Toyota Motor on Tuesday reported a 23% decline in U.S. new vehicle sales in August against the same month in 2019, as a two-month industrywide shutdown of auto production in the spring to stop the spread of COVID-19, along with uncertain economic recovery, weighed on sales.
This was Toyota’s fifth straight month of U.S. sales decrease.
South Korean automaker Hyundai Motor said its U.S. sales dropped 8.4% in August, mostly because of a decline in fleet sales to rental car companies, government agencies, and corporations. Hyundai had posted a slight sales gain in July.
This has allowed them to scale back consumer discounts on popular models and increase vehicle prices.
According to consultancies LMC and J.D. Power, which had predicted industrywide U.S. new vehicle sales to drop 20% in August, almost 45% of vehicles sold during the month spent fewer than 20 days on dealer lots, 35 percentage points more than 2019.

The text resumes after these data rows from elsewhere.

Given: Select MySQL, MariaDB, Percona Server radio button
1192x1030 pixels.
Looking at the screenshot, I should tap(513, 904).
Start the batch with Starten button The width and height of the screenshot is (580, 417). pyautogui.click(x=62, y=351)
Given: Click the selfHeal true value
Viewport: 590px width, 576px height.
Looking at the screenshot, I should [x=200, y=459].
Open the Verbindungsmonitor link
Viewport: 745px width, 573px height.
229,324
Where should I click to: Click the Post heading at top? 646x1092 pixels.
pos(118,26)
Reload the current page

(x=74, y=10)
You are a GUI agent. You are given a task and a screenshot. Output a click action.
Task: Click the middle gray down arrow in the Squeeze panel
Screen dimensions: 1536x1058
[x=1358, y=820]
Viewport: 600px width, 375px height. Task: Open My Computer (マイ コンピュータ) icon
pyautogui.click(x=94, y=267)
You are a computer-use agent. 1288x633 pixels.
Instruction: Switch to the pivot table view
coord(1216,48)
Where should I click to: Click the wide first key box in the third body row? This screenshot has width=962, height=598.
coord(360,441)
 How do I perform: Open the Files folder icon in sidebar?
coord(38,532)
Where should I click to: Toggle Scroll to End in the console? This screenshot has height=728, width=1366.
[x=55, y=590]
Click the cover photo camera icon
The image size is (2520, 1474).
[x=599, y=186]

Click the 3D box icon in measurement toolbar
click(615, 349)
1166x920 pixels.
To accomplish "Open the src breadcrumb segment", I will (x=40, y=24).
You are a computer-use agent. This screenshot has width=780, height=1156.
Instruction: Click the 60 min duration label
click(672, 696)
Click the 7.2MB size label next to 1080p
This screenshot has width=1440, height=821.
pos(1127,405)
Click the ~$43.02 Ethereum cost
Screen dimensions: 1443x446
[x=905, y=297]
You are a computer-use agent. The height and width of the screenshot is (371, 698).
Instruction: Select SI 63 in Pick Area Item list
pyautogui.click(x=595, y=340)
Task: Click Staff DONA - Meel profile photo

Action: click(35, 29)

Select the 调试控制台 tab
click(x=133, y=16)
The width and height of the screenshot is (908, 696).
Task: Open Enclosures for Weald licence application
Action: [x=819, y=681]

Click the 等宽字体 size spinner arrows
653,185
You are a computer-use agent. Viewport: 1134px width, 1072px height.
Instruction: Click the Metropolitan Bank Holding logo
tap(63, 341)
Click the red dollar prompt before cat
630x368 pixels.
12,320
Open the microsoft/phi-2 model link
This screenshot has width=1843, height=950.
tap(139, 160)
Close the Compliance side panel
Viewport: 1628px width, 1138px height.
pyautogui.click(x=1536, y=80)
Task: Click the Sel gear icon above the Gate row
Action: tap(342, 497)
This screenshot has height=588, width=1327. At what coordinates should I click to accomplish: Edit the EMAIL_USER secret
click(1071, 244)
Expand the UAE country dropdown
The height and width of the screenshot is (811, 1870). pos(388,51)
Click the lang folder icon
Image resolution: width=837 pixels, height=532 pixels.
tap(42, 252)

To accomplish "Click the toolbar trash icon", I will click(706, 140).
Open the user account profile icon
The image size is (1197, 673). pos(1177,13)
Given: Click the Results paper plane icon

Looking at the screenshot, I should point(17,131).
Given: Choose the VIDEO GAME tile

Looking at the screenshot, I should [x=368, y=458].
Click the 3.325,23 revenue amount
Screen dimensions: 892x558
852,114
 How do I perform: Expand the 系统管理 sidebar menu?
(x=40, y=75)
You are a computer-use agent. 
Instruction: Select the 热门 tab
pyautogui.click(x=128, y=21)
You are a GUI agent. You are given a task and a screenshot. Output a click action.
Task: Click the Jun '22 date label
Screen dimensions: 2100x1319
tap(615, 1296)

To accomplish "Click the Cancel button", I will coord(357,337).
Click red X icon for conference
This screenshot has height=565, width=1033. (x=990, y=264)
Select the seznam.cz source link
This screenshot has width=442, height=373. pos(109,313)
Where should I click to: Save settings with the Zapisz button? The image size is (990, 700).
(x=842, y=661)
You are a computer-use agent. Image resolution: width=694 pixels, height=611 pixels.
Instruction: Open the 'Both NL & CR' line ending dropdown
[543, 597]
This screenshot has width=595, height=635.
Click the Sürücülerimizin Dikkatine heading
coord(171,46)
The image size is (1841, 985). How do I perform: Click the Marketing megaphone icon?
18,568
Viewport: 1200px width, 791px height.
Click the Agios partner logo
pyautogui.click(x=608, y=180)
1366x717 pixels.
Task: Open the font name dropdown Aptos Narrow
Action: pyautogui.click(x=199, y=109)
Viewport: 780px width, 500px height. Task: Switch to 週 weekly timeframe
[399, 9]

TrueCar Inc subsidiary ALG said on Tuesday that the average transaction price for vehicles increased 3.9% in August against the same month in 2019.
While U.S. demand for new automobiles has remained stronger than expected after driving off a cliff in March and April as a number of states shut down due to the coronavirus, there is plenty of uncertainty over whether a sustained recovery is possible.
Outbreaks of COVID-19 throughout southern and southwestern U.S. states during the summer appear to have slowed the economic recovery. Unemployment remains high and could weigh more on sales moving forward.